Depression isn’t just being sad. It is often a chronic condition and it sometimes claims the lives of the people that it affects. Many people with depression struggle with going to seek help but those that do often find that the treatment may not work for them. Some of the treatment for chronic depression are therapy and medication. Some people with a severe variant of the condition may also choose electroshock therapy after being assessed by their neurologist and psychiatrist. Unfortunately, there is still a small subset of people that do not respond to even this treatment.
It is now more important than ever to understand how depression works.
People who are depressed often have a ventromedial cortex that is up to 40% smaller than those without depression. It’s no surprise, really. The ventromedial cortex is a bit like an emotional control system and when someone is suffering from chronic depression, it becomes nearly inactive during the depressive phase and hyperactive during the manic phase.
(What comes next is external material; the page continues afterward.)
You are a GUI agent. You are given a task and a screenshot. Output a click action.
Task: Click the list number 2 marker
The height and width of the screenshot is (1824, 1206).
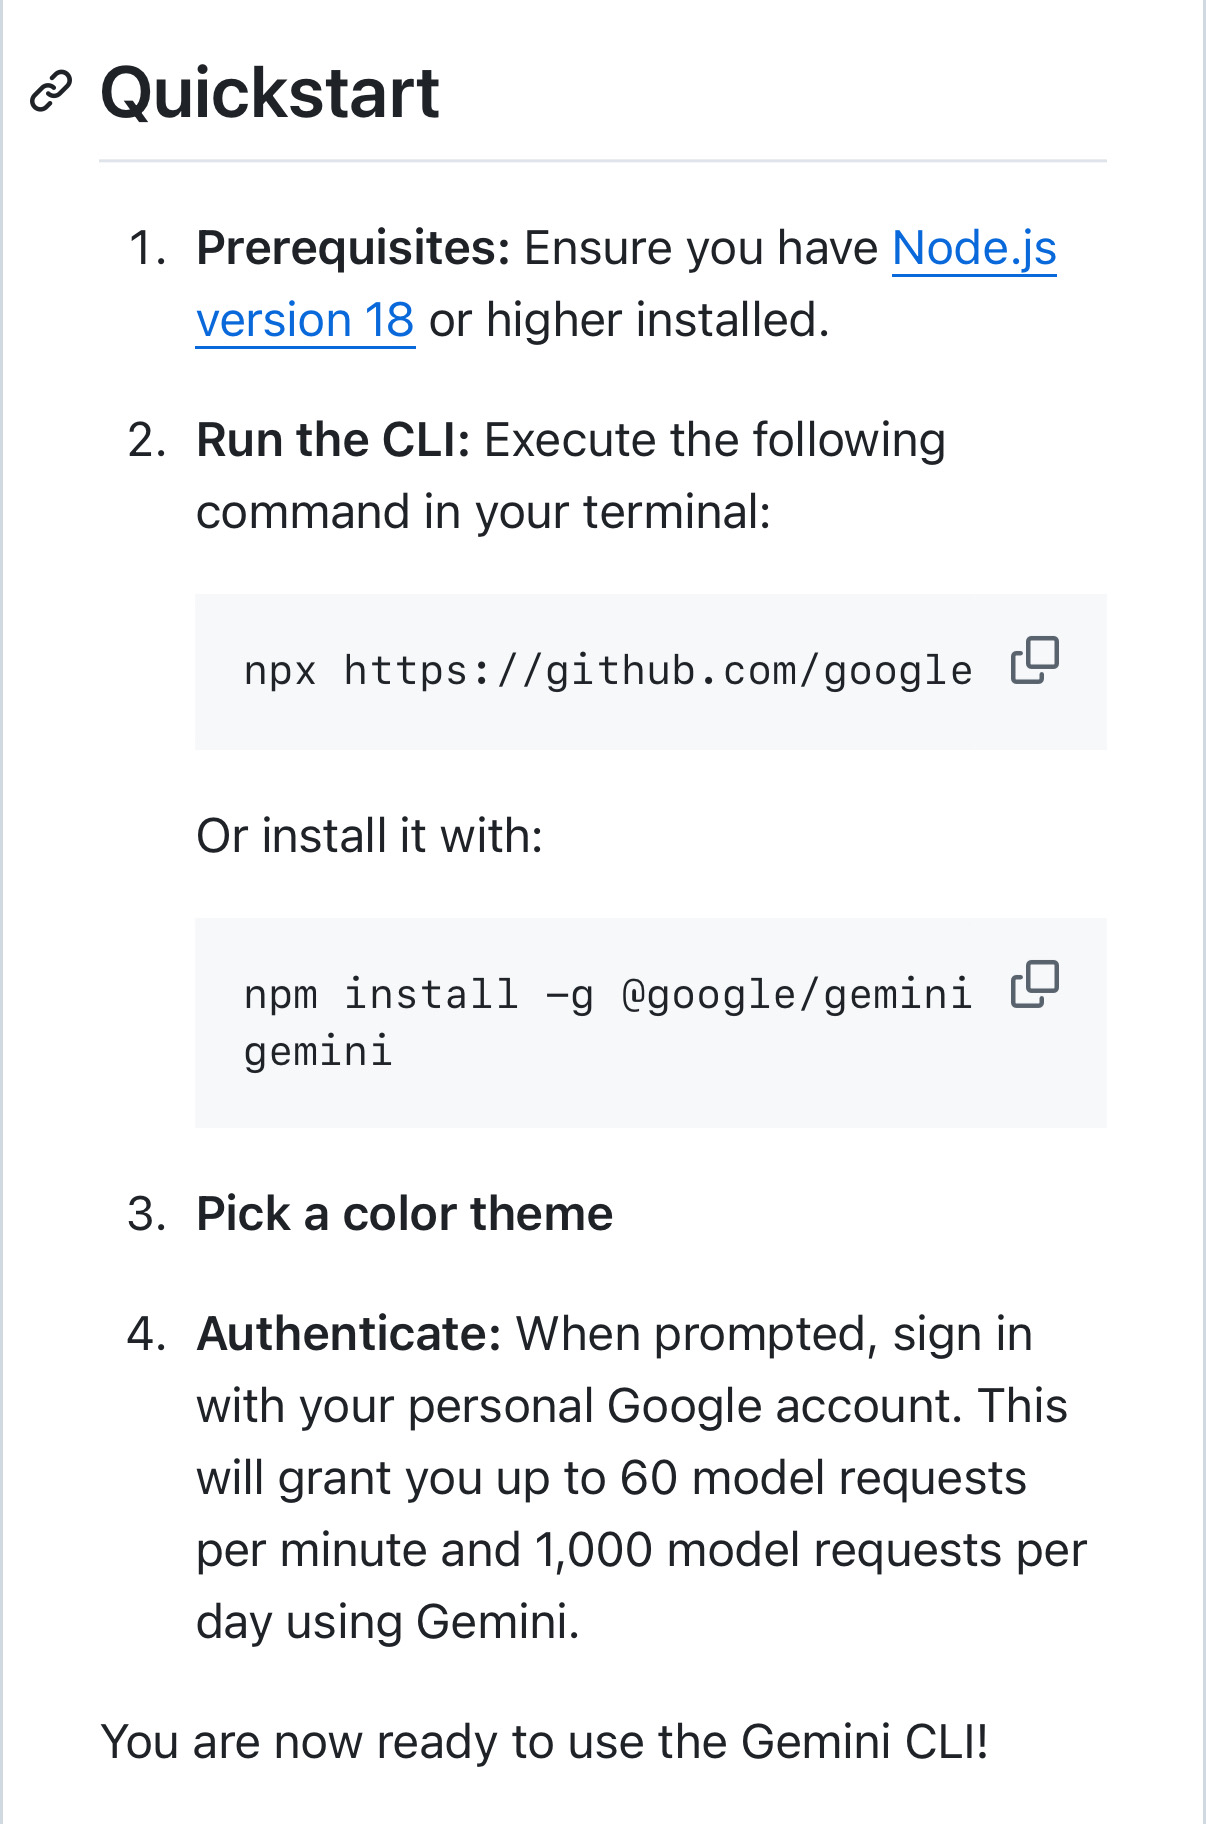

There are other parts of the brain that both decrease and increase in activity when someone is suffering from depression.
Since scientists have a better understanding of how depression work, there are some new methods to treat it being developed.
According to an article by CNN medical correspondent Dr. Sanjay Gupta, a researcher at Emery University is looking for a way to help those patients that don’t seem to respond to the treatment that is available to them. Dr. Helen Mayberg has worked on mapping the depression circuit and noticed patterns that indicated that there is a small part of the brain. They called this Area 25. Dr. Mayberg noted that when area 25 turned up, it was correlated with how sad someone was. At the same time, while area 25 turned down, the rest of the brain turned down, and that indicated that people would find it much more difficult to pay attention and do other tasks.
What is the new treatment?
Electrodes get implanted in the patient’s brain. These electrodes get power from a battery pack that is also installed under the patient’s skin. A patient doesn’t need to be put to sleep for the surgery because a brain cannot feel pain – after all, it has no nerve endings. After that, an electrical current is sent to the brain. Over 75% of the patients Dr. Helen Mayberg has treated have gotten and remain better, with one caveat. If the battery under their skin runs out, the depression returns.
It’s still early days, but this study could indicate how we are going to deal with treating people who suffer from this condition in the future.